By making the best of video collaboration, employees are enjoying more flexibility and improved work-life balance. This simultaneously amplifies the job satisfaction (employees derive from their roles) and productivity.

It has been found that remote workers who maximize virtual collaboration technologies (such as video conferencing) saw their productivity increase by 13%. This is not out of place as remote workers have higher chances of working 40+ hours working remotely. With the accountability video collaboration brings to remote work, employees are less likely to reduce their tempo or take days off.

Increases customer trust

Businesses are also enjoying consolidated customer relationships, thanks to video conferencing. Indeed, video conferencing introduces more "tangibility" and connectivity to the relationship between the company and its clientele or customers. Such a visual connection is essential at the start of a relationship where trust and credibility are fragile.

It is only natural for customers to trust the business more when they can see and connect with the company visually and consistently, which reasonably compensates for the absence of physical in-person meetings.

The staff of the business now have an improved environment (courtesy of this solidified credibility) to get things done and fewer frivolities on trying to reestablish acquaintance with the customer. This is particularly helpful for departments and customer support. 

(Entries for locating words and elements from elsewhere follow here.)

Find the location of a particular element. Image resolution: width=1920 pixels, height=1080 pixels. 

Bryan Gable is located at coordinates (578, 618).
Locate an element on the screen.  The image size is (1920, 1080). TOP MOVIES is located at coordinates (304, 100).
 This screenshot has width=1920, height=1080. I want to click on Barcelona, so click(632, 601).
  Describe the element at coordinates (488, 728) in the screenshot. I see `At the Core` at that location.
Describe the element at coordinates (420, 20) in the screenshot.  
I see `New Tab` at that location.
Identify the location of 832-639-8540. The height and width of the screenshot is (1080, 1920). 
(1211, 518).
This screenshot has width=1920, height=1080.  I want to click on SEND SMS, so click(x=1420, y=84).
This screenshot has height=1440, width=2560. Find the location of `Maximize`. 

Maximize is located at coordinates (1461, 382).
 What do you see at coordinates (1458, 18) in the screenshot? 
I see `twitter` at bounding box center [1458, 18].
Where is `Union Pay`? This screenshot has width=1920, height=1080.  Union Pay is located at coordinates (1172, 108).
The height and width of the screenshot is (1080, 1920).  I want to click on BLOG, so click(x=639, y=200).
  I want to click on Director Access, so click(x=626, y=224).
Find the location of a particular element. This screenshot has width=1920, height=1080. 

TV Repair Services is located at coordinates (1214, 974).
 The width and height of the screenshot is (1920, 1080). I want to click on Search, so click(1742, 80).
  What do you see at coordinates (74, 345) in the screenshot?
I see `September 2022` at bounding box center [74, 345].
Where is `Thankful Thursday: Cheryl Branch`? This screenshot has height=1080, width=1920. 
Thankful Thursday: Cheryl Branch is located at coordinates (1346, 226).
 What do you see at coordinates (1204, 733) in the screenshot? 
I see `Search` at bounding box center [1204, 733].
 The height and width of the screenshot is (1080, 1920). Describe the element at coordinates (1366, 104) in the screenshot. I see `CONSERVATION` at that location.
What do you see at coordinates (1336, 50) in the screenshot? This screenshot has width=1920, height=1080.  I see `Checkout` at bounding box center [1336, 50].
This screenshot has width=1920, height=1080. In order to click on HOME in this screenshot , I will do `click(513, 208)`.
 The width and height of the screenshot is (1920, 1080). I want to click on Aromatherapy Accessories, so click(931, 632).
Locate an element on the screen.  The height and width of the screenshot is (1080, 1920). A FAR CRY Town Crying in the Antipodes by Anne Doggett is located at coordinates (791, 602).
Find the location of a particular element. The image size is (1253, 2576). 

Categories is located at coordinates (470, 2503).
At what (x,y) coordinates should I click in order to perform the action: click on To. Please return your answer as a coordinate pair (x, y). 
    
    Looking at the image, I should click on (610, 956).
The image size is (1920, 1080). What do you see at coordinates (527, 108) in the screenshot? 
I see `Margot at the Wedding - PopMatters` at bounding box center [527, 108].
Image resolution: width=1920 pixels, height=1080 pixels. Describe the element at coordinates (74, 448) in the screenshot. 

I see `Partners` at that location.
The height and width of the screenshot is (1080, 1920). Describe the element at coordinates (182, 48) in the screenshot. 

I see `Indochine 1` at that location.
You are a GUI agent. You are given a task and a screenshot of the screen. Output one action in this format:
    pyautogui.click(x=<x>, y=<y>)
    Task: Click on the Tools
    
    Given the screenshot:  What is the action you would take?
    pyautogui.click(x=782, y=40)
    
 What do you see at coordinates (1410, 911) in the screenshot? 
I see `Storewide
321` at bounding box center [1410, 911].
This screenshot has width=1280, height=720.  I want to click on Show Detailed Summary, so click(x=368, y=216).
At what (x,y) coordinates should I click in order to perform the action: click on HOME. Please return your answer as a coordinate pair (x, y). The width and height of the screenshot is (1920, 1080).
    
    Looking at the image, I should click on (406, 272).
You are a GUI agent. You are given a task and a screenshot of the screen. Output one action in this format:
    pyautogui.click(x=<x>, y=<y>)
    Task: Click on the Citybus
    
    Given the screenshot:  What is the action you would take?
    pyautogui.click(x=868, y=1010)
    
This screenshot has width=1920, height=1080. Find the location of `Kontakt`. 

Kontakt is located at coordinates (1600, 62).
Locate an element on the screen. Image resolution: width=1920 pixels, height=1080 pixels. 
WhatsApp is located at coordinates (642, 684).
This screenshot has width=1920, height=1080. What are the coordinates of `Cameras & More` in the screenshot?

According to Tom Keiser, CIO of customer relationship software Zendesk

In sales, face-to-face is important at the beginning of a relationship. And once a client is on board, the goal becomes less "getting to know you" and more a matter of "getting things done.

With video conferencing, it's easy to just put together a call and get face-to-face, making sure customers get their questions and issues addressed. Video personalizes things: They get to know me; I get to know them. Overall, that drives better communication, creates trust and builds stronger relationships.

For all these benefits, businesses are seeing that video collaboration infrastructure is incredibly cheap to maintain. By replacing on-premise video collaboration equipment with cloud-based video conferencing software, the cost of maintenance and optimization on these businesses is enormously reduced as these expenditures are typically transferred to the vendor.

Contemporary video collaboration platforms are so easy to manage. The manager just needs to log into a web-based admin console and add participants, configuring preferences, and accessing usage analytics. This is far simpler when the business utilizes a video collaboration software with a neat and intuitive (centrally managed) UI. This enhances the fluidity of such meetings, cutting down on the burden of frequent troubleshooting.